* [Task directions]
Give every entry again, exactly.

== Provided entries ==

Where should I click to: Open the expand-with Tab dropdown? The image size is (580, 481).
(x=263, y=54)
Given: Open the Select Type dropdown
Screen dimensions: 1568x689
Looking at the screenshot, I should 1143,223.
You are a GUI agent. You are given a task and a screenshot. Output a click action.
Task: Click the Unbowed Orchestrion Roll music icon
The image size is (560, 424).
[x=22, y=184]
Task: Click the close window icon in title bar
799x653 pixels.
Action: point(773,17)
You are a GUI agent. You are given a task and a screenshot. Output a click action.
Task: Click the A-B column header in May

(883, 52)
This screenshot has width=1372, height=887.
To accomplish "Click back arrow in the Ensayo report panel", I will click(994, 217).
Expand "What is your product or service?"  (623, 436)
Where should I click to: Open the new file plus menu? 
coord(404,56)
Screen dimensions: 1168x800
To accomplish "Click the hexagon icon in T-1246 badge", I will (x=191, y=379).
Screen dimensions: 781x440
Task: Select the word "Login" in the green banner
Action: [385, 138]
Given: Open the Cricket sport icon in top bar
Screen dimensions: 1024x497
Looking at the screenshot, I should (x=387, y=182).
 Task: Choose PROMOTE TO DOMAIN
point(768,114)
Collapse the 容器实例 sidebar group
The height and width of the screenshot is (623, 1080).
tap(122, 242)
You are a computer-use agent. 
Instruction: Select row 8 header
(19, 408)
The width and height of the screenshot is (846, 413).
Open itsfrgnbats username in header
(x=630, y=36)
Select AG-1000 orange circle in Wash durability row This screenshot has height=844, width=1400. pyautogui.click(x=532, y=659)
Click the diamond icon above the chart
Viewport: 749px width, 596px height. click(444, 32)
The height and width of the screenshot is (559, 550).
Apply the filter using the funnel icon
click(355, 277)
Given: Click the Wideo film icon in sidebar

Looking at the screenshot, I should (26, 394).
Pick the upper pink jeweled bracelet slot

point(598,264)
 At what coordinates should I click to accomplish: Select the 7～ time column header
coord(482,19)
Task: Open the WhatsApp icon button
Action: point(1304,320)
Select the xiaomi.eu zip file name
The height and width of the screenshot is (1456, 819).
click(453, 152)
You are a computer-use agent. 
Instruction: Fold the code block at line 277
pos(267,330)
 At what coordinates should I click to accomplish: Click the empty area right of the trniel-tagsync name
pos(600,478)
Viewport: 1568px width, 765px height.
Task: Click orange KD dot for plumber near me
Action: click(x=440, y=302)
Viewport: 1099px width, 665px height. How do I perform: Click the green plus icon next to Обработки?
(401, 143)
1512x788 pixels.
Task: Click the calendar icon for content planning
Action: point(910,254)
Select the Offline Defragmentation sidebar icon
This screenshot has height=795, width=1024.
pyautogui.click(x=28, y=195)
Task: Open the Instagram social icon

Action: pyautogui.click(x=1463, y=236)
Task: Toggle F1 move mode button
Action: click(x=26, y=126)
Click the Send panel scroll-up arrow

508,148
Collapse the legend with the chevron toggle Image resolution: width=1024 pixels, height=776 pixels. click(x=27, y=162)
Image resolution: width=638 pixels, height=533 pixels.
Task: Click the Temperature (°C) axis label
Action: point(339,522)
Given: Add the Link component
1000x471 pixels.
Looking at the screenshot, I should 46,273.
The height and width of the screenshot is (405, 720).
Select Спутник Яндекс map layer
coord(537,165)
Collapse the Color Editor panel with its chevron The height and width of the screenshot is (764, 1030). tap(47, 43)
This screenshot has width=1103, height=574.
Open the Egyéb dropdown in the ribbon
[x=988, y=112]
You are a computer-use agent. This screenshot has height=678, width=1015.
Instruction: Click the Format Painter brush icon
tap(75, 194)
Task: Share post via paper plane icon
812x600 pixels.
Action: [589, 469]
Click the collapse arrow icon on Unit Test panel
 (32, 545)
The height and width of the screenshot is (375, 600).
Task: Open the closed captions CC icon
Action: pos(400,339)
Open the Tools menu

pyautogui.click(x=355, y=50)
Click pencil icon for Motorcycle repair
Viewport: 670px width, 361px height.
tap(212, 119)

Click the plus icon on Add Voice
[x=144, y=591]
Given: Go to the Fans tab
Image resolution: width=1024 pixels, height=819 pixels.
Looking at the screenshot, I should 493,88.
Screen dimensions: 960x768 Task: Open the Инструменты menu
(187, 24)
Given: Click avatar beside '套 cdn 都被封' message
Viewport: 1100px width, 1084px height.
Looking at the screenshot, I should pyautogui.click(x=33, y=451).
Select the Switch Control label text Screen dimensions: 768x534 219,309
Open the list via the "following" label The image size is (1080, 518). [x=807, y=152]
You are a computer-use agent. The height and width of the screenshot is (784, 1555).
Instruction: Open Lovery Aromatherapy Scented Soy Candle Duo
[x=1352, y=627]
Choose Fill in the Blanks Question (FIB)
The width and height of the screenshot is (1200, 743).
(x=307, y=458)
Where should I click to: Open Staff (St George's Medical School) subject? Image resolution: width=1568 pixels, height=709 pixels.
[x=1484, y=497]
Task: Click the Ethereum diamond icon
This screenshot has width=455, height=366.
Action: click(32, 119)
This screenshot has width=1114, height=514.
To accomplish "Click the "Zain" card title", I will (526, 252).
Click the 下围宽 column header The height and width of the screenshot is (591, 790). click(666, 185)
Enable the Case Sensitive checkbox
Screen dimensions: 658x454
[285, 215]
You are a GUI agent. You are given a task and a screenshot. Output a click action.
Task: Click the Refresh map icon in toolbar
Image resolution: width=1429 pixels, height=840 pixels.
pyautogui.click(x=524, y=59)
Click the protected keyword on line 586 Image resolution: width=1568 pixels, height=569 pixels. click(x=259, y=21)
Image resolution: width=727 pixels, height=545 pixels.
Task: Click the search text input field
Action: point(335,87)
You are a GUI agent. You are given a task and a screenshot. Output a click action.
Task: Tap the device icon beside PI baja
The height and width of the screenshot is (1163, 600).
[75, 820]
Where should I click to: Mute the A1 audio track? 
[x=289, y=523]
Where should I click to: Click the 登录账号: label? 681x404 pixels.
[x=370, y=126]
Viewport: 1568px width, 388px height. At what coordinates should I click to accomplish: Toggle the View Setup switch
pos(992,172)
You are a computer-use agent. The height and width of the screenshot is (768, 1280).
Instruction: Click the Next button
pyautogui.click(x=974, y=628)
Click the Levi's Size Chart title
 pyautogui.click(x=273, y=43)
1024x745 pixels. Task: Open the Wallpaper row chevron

===

* [Result for this exercise]
Where should I click to: Open the expand-with Tab dropdown? The image size is (580, 481).
(x=263, y=54)
Given: Open the Select Type dropdown
Screen dimensions: 1568x689
Looking at the screenshot, I should 1143,223.
You are a GUI agent. You are given a task and a screenshot. Output a click action.
Task: Click the Unbowed Orchestrion Roll music icon
The image size is (560, 424).
[x=22, y=184]
Task: Click the close window icon in title bar
799x653 pixels.
Action: point(773,17)
You are a GUI agent. You are given a task and a screenshot. Output a click action.
Task: Click the A-B column header in May

(883, 52)
This screenshot has width=1372, height=887.
To accomplish "Click back arrow in the Ensayo report panel", I will click(994, 217).
Expand "What is your product or service?"  (623, 436)
Where should I click to: Open the new file plus menu? 
coord(404,56)
Screen dimensions: 1168x800
To accomplish "Click the hexagon icon in T-1246 badge", I will (x=191, y=379).
Screen dimensions: 781x440
Task: Select the word "Login" in the green banner
Action: [385, 138]
Given: Open the Cricket sport icon in top bar
Screen dimensions: 1024x497
Looking at the screenshot, I should (x=387, y=182).
 Task: Choose PROMOTE TO DOMAIN
point(768,114)
Collapse the 容器实例 sidebar group
The height and width of the screenshot is (623, 1080).
tap(122, 242)
You are a computer-use agent. 
Instruction: Select row 8 header
(19, 408)
The width and height of the screenshot is (846, 413).
Open itsfrgnbats username in header
(x=630, y=36)
Select AG-1000 orange circle in Wash durability row This screenshot has height=844, width=1400. pyautogui.click(x=532, y=659)
Click the diamond icon above the chart
Viewport: 749px width, 596px height. click(444, 32)
The height and width of the screenshot is (559, 550).
Apply the filter using the funnel icon
click(355, 277)
Given: Click the Wideo film icon in sidebar

Looking at the screenshot, I should (26, 394).
Pick the upper pink jeweled bracelet slot

point(598,264)
 At what coordinates should I click to accomplish: Select the 7～ time column header
coord(482,19)
Task: Open the WhatsApp icon button
Action: point(1304,320)
Select the xiaomi.eu zip file name
The height and width of the screenshot is (1456, 819).
click(453, 152)
You are a computer-use agent. 
Instruction: Fold the code block at line 277
pos(267,330)
 At what coordinates should I click to accomplish: Click the empty area right of the trniel-tagsync name
pos(600,478)
Viewport: 1568px width, 765px height.
Task: Click orange KD dot for plumber near me
Action: click(x=440, y=302)
Viewport: 1099px width, 665px height. How do I perform: Click the green plus icon next to Обработки?
(401, 143)
1512x788 pixels.
Task: Click the calendar icon for content planning
Action: point(910,254)
Select the Offline Defragmentation sidebar icon
This screenshot has height=795, width=1024.
pyautogui.click(x=28, y=195)
Task: Open the Instagram social icon

Action: pyautogui.click(x=1463, y=236)
Task: Toggle F1 move mode button
Action: click(x=26, y=126)
Click the Send panel scroll-up arrow

508,148
Collapse the legend with the chevron toggle Image resolution: width=1024 pixels, height=776 pixels. click(x=27, y=162)
Image resolution: width=638 pixels, height=533 pixels.
Task: Click the Temperature (°C) axis label
Action: point(339,522)
Given: Add the Link component
1000x471 pixels.
Looking at the screenshot, I should 46,273.
The height and width of the screenshot is (405, 720).
Select Спутник Яндекс map layer
coord(537,165)
Collapse the Color Editor panel with its chevron The height and width of the screenshot is (764, 1030). tap(47, 43)
This screenshot has width=1103, height=574.
Open the Egyéb dropdown in the ribbon
[x=988, y=112]
You are a computer-use agent. This screenshot has height=678, width=1015.
Instruction: Click the Format Painter brush icon
tap(75, 194)
Task: Share post via paper plane icon
812x600 pixels.
Action: [589, 469]
Click the collapse arrow icon on Unit Test panel
 (32, 545)
The height and width of the screenshot is (375, 600).
Task: Open the closed captions CC icon
Action: pos(400,339)
Open the Tools menu

pyautogui.click(x=355, y=50)
Click pencil icon for Motorcycle repair
Viewport: 670px width, 361px height.
tap(212, 119)

Click the plus icon on Add Voice
[x=144, y=591]
Given: Go to the Fans tab
Image resolution: width=1024 pixels, height=819 pixels.
Looking at the screenshot, I should 493,88.
Screen dimensions: 960x768 Task: Open the Инструменты menu
(187, 24)
Given: Click avatar beside '套 cdn 都被封' message
Viewport: 1100px width, 1084px height.
Looking at the screenshot, I should pyautogui.click(x=33, y=451).
Select the Switch Control label text Screen dimensions: 768x534 219,309
Open the list via the "following" label The image size is (1080, 518). [x=807, y=152]
You are a computer-use agent. The height and width of the screenshot is (784, 1555).
Instruction: Open Lovery Aromatherapy Scented Soy Candle Duo
[x=1352, y=627]
Choose Fill in the Blanks Question (FIB)
The width and height of the screenshot is (1200, 743).
(x=307, y=458)
Where should I click to: Open Staff (St George's Medical School) subject? Image resolution: width=1568 pixels, height=709 pixels.
[x=1484, y=497]
Task: Click the Ethereum diamond icon
This screenshot has width=455, height=366.
Action: click(32, 119)
This screenshot has width=1114, height=514.
To accomplish "Click the "Zain" card title", I will (526, 252).
Click the 下围宽 column header The height and width of the screenshot is (591, 790). click(666, 185)
Enable the Case Sensitive checkbox
Screen dimensions: 658x454
[285, 215]
You are a GUI agent. You are given a task and a screenshot. Output a click action.
Task: Click the Refresh map icon in toolbar
Image resolution: width=1429 pixels, height=840 pixels.
pyautogui.click(x=524, y=59)
Click the protected keyword on line 586 Image resolution: width=1568 pixels, height=569 pixels. click(x=259, y=21)
Image resolution: width=727 pixels, height=545 pixels.
Task: Click the search text input field
Action: point(335,87)
You are a GUI agent. You are given a task and a screenshot. Output a click action.
Task: Tap the device icon beside PI baja
The height and width of the screenshot is (1163, 600).
[75, 820]
Where should I click to: Mute the A1 audio track? 
[x=289, y=523]
Where should I click to: Click the 登录账号: label? 681x404 pixels.
[x=370, y=126]
Viewport: 1568px width, 388px height. At what coordinates should I click to accomplish: Toggle the View Setup switch
pos(992,172)
You are a computer-use agent. The height and width of the screenshot is (768, 1280).
Instruction: Click the Next button
pyautogui.click(x=974, y=628)
Click the Levi's Size Chart title
 pyautogui.click(x=273, y=43)
1024x745 pixels. Task: Open the Wallpaper row chevron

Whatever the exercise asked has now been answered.